:: Provided entries ::

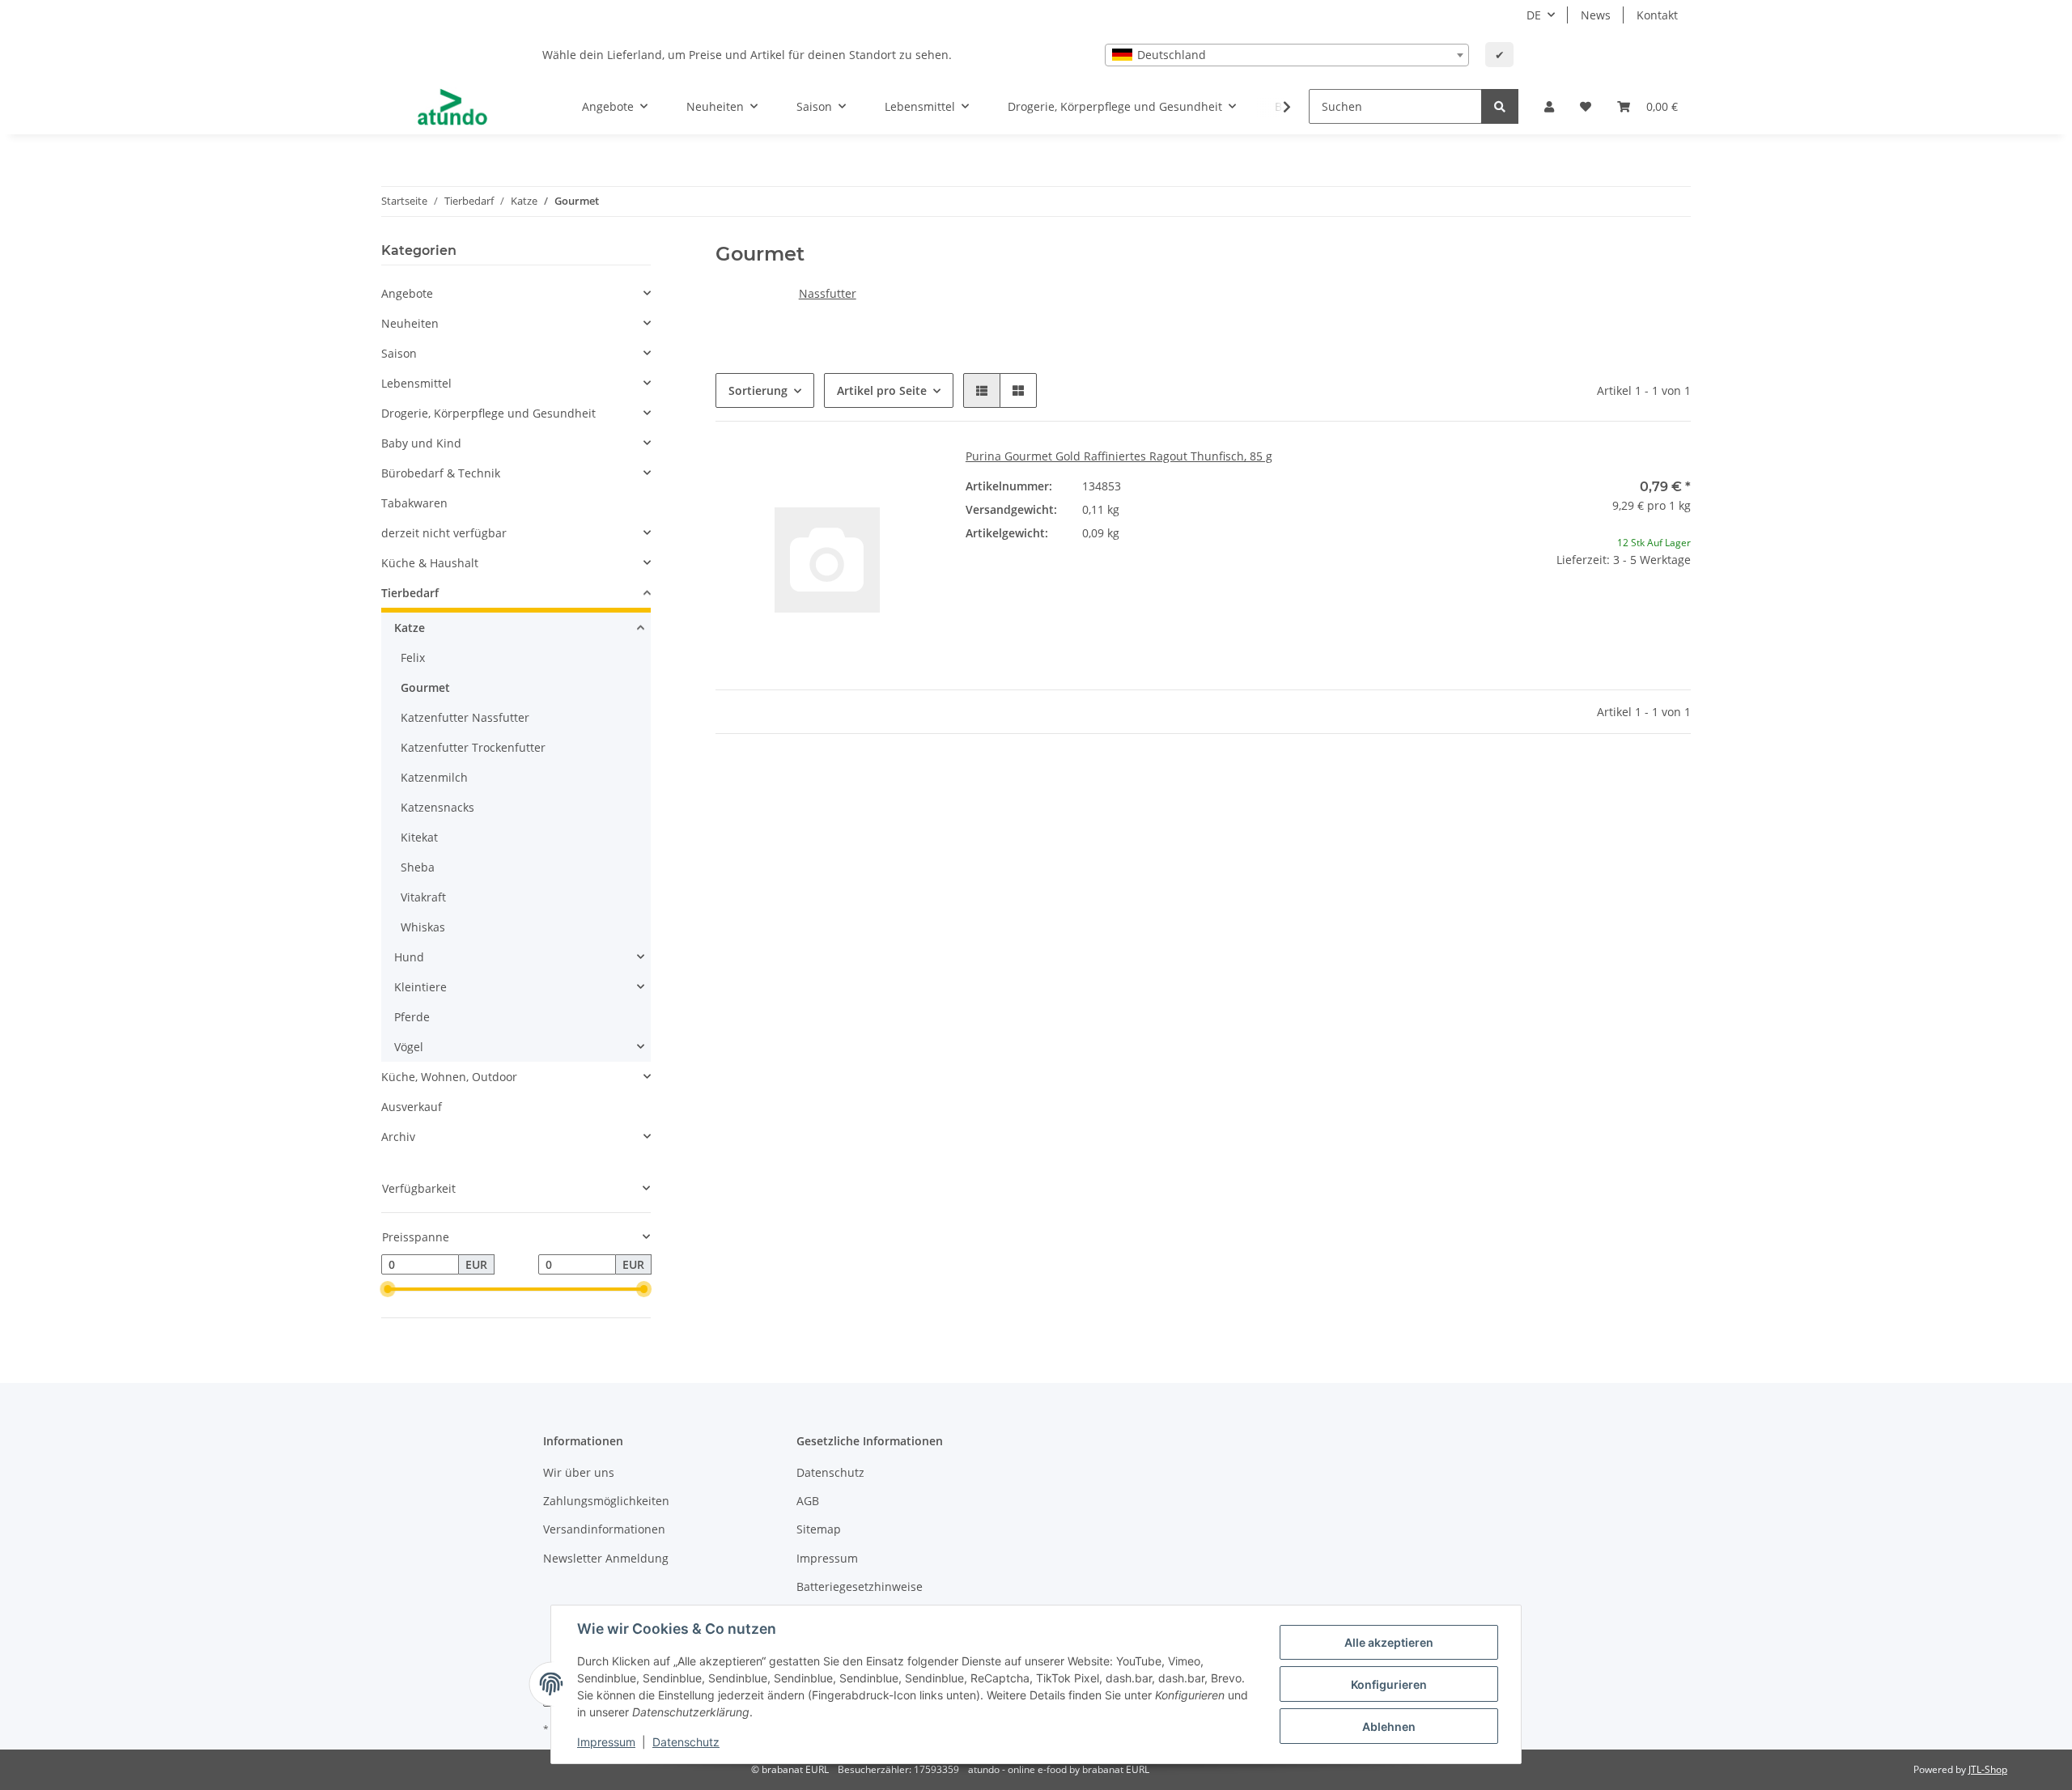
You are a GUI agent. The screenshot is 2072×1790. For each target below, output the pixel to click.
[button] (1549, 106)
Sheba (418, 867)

:::
:: Provided entries ::

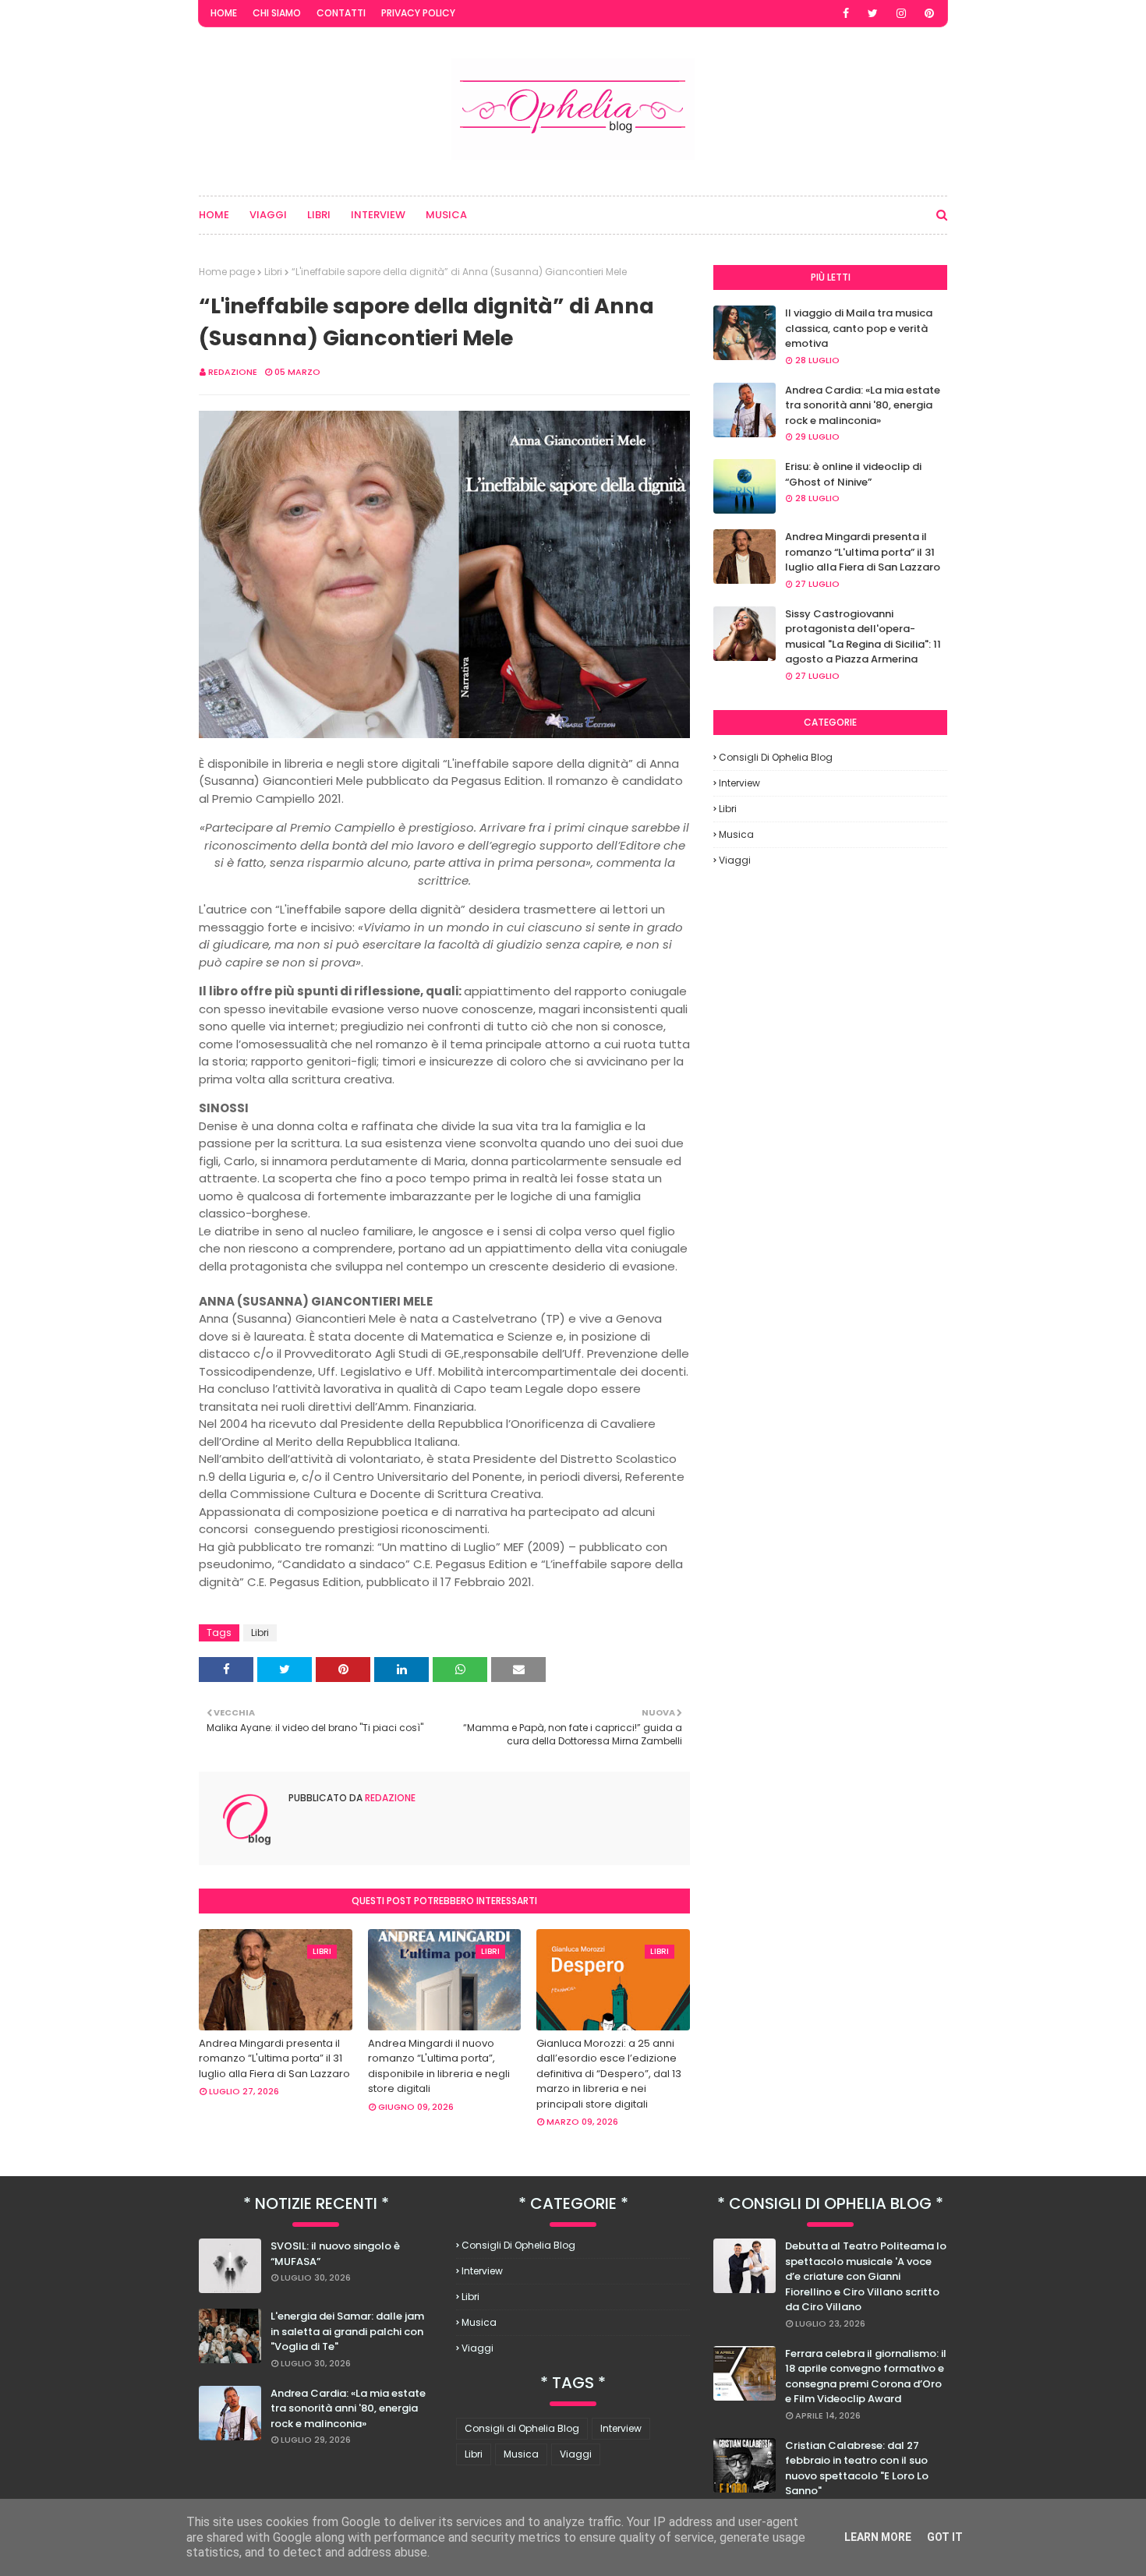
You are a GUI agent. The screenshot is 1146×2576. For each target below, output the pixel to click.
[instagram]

:::

What you give back must be the stretch above, starting at the line with "You are a GUI agent. The screenshot is 1146×2576." and ending at the line with "[instagram]", copied exactly.

* [Exercise solution]
You are a GUI agent. The screenshot is 1146×2576. For each target below, output the pixel to click.
[instagram]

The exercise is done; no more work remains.